[START OF Excerpt provided]

Cathedral of the Bizarre: Yes, a Federated Twitter Is Possible

Dan Wineman asks whether a federated Twitter is possible (via John Gruber). By this he means whether it is possible for a network not governed by a single authority to provide a qualitatively similar experience to Twitter. In his words:

Immediacy: if a post has been made by someone I follow, I can see it in my timeline right away (or close enough that I don’t notice the difference).

Chronology: posts always appear in order by time posted.

Monotonicity: timelines grow only from the top; older posts are never retroactively inserted.

The short answer is Yes.

The slightly longer answer is It Depends.

The much longer answer follows.

Dan answers his question with a speculative No, and his argument essentially rests on an assumption that a centrally controlled system can provide traditional ACID properties, while a decentralized system cannot. There are two aspects to this assumption: (1) federation with respect to the flow of data and (2) federation with respect to organizational boundaries.

1. Data Consistency in Distributed Systems

If we continue Dan's line of argument, we must conclude that every tweet must be stored in a single strongly consistent database, stored in a single physical location. As of early 2008, that was in fact mostly how Twitter was implemented, albeit with multiple database shards fronted by a distributed in-memory cache. But the Twitter team didn't think they could scale that solution (and no doubt many would agree with them). By early 2010, they were moving to a more explicitly distributed architecture based on Apache Cassandra. In other words, as of 2012, tweet storage is already federated at the physical level, and has been for a long time, in one way or another.

[END OF Excerpt provided]
[START OF Excerpted data]

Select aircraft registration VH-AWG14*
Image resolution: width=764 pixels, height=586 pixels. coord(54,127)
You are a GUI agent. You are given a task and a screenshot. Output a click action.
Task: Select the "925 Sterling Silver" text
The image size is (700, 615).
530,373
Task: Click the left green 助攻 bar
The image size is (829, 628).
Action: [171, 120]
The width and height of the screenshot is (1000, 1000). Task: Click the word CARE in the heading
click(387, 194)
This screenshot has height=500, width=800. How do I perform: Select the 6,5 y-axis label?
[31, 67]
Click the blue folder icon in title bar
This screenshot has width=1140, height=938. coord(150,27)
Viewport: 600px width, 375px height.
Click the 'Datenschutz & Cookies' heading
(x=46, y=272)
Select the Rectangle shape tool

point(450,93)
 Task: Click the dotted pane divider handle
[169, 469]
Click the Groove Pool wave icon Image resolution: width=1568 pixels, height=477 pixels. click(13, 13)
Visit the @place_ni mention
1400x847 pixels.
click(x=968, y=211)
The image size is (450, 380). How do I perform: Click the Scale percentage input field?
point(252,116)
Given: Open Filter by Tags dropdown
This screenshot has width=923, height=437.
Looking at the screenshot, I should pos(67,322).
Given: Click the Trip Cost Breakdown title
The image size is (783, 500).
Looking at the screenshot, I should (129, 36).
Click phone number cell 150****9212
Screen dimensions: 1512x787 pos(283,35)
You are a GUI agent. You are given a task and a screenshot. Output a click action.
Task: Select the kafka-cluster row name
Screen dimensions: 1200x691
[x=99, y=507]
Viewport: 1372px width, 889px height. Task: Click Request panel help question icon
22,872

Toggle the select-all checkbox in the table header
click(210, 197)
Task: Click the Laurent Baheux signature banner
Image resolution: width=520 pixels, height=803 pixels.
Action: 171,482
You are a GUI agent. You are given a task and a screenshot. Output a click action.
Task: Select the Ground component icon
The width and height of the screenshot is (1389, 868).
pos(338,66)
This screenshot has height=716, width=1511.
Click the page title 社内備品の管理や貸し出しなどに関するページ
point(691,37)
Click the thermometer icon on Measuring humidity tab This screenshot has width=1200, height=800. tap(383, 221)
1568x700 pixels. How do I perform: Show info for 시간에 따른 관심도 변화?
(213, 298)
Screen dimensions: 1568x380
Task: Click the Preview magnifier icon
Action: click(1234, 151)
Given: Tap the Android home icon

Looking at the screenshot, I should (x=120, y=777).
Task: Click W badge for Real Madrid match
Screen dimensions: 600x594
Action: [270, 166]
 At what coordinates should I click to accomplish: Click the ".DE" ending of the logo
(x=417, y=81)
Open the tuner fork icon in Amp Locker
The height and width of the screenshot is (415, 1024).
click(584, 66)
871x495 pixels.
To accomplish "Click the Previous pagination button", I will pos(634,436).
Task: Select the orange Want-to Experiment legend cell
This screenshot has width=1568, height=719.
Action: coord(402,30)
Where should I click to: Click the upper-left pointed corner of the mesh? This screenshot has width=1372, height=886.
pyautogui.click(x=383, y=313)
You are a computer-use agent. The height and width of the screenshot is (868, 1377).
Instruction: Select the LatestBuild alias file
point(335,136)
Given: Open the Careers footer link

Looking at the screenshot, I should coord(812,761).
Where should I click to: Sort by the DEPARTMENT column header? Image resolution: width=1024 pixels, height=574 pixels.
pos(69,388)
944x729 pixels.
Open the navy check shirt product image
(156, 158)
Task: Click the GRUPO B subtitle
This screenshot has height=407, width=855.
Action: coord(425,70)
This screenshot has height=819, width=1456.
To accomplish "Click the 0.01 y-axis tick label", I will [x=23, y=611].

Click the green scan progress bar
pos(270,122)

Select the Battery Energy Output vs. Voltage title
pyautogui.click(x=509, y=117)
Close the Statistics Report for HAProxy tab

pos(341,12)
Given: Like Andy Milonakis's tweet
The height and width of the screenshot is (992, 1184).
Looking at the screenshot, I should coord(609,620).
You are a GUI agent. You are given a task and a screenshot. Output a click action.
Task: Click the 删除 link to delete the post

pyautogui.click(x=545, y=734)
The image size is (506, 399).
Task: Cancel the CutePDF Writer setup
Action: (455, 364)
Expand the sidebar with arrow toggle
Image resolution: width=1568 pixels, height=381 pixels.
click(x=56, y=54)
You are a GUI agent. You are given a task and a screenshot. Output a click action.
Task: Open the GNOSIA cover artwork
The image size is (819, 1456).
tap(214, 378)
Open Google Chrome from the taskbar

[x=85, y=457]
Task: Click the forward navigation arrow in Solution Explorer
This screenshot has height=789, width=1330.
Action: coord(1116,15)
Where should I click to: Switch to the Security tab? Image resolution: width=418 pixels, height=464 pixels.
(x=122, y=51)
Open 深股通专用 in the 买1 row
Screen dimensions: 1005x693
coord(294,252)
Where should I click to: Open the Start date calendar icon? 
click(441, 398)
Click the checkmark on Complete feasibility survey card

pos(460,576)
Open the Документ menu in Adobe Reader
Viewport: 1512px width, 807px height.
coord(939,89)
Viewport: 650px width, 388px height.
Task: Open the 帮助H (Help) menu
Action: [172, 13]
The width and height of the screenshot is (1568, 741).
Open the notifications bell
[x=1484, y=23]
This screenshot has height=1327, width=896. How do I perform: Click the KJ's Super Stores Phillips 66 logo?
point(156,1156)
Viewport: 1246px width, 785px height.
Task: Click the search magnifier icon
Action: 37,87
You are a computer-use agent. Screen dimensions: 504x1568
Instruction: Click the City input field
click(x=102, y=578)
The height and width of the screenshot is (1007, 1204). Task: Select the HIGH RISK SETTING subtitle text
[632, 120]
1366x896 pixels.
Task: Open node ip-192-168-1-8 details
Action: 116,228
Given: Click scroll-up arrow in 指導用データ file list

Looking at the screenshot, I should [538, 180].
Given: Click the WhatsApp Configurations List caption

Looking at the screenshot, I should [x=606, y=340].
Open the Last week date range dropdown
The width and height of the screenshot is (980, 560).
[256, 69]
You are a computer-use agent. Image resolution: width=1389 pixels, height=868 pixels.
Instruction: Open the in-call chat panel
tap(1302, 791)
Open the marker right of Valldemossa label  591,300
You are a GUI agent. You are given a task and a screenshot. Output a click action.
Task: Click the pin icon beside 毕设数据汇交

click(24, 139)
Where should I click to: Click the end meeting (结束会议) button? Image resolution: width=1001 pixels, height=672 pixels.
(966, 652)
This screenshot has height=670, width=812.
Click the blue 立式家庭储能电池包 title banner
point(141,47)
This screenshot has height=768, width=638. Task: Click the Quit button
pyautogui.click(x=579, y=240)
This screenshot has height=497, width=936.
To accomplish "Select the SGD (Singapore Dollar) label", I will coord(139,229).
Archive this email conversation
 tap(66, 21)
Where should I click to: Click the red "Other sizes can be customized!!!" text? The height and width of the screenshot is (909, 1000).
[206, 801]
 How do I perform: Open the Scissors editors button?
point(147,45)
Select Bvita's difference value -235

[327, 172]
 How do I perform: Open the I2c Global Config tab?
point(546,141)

[END OF Excerpted data]

Problems to work on |
1 - According to the article on federated Twitter, what technology was Twitter's more distributed architecture based on by early 2010?
2 - List the properties of a Twitter-like experience that the article on federated Twitter quotes from Dan Wineman.
3 - Output the passage from the article on federated Twitter that starts at "Cathedral of the" and ends at "answer is Yes.", with no changes.

Answers for this exercise |
1 - Apache Cassandra.

2 - Immediacy, Chronology, Monotonicity

3 -
Cathedral of the Bizarre: Yes, a Federated Twitter Is Possible

Dan Wineman asks whether a federated Twitter is possible (via John Gruber). By this he means whether it is possible for a network not governed by a single authority to provide a qualitatively similar experience to Twitter. In his words:

Immediacy: if a post has been made by someone I follow, I can see it in my timeline right away (or close enough that I don’t notice the difference).

Chronology: posts always appear in order by time posted.

Monotonicity: timelines grow only from the top; older posts are never retroactively inserted.

The short answer is Yes.